In Capitalist Pigs, Anderson argues that hogs have played a unique role in the development of the United States, and that the United States played a unique role in the development of the hog. “Americans maximized opportunities for the proliferation of the hog, even amid changing values and ideals about empire, agriculture, cities, and health.” (5). In particular, Anderson emphasizes that the story of the hog in America is one of excess, as farmers and marketers alike attempted to “transcend limits” on production. 

Capitalist Pigs covers the Colonial period to the present in the United States and is organized thematically rather than chronologically. Anderson covers such topics as free-range hogs and their influence on early settlements, pork consumption and its shifting role from frontier and working class food to re-branded “other white meat,” early industrialization of pork production and husbandry, including a discussion of hog cholera and enclosure, the role of the hog as garbage disposal, from our earliest urban areas to the industrialized present, and finally with a discussion of the modern industrialization of the hog, including changing its very physique to match modern consumer tastes and the controversial rise of confined animal feeding operations (CAFOs). 

Capitalist Pigs is well-researched and the broad chronology of the book provides a sweeping view of the influence of the hog on American culture and development throughout the centuries, giving needed context to historians of all stripes. Anderson is at his most compelling when he includes the voices of marginalized people and his sections on indigenous populations, enslaved people, and the Civil Rights movement are among his best. For urban and environmental historians, the discussion of the role of hogs in reshaping the landscape and the transition of urban spaces to exclude them, even as they continued to operate as waste disposal systems, will be of particular interest. Twentieth century historians, particularly agriculture historians, will be  impressed by his discussion of the industrialization of hog production and marketing from the 1940s on. 

Anderson’s background as a public historian means his writing is clear, straightforward, and free of jargon and unnecessarily convoluted sentences. His writing style is engaging and would appeal to not only professional historians, but likely students and laypeople as well. 

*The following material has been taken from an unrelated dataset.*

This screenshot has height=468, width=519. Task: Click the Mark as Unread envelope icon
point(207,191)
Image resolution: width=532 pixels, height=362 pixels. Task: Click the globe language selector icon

Although Anderson’s writing style is clear, his main arguments are not. It seems as though Anderson could not quite decide whether to write Capitalist Pigs as a more technical agricultural history, or as a social history, and decided to split the difference. Anderson notes the influence of pigs in the institution of slavery, subsistence farms, and as a “mortgage lifter.” But the primary argument outlined in the introduction is focused instead on how Americans changed the pig. An interesting, if somewhat divergent take from the usual social history bent of most food histories, the argument is ultimately a weak one. 

Although Anderson discusses extensively in the latter half of the book how farmers industrialized and economized pork production and even changed the body shape of pigs to accommodate changing consumer tastes, he spends little time discussing the effects on the pigs themselves. Although breeding is mentioned frequently, the only mention of any particular breed in the entire book is about how heritage breeds have become more fashionable in modern nose-to-tail cuisine and sustainable agriculture (172-73), despite the fact that discussing the various breeds of pig throughout the book would have lent weight to later industrial changes and changing consumer tastes. He also skirts around the effects of industrialization on the hogs themselves - only in a photo caption does he mention accusations of cruelty in hog confinement operations (201). 

In addition, although the title and discussions in several chapters imply that hogs played a significant role in building America’s capitalist system, Anderson does not quite make those connections clear throughout the chapters, and discussion of meat-packing beyond the 1850s is conspicuously absent. Given the influential role of America’s meat-packers in the late nineteenth century in both industrial capitalism and union history, this is a curious oversight. 

Although Capitalist Pigs doesn’t quite live up to the premise of its fantastic title, it is a worthy combination of agriculture and food history - combining the history of industrial technology and consumer uses of hogs throughout the entirety of American history. Food and agriculture historians in particular will find much of use, but American social, environmental, rural, urban, and Civil War historians will also enjoy the read.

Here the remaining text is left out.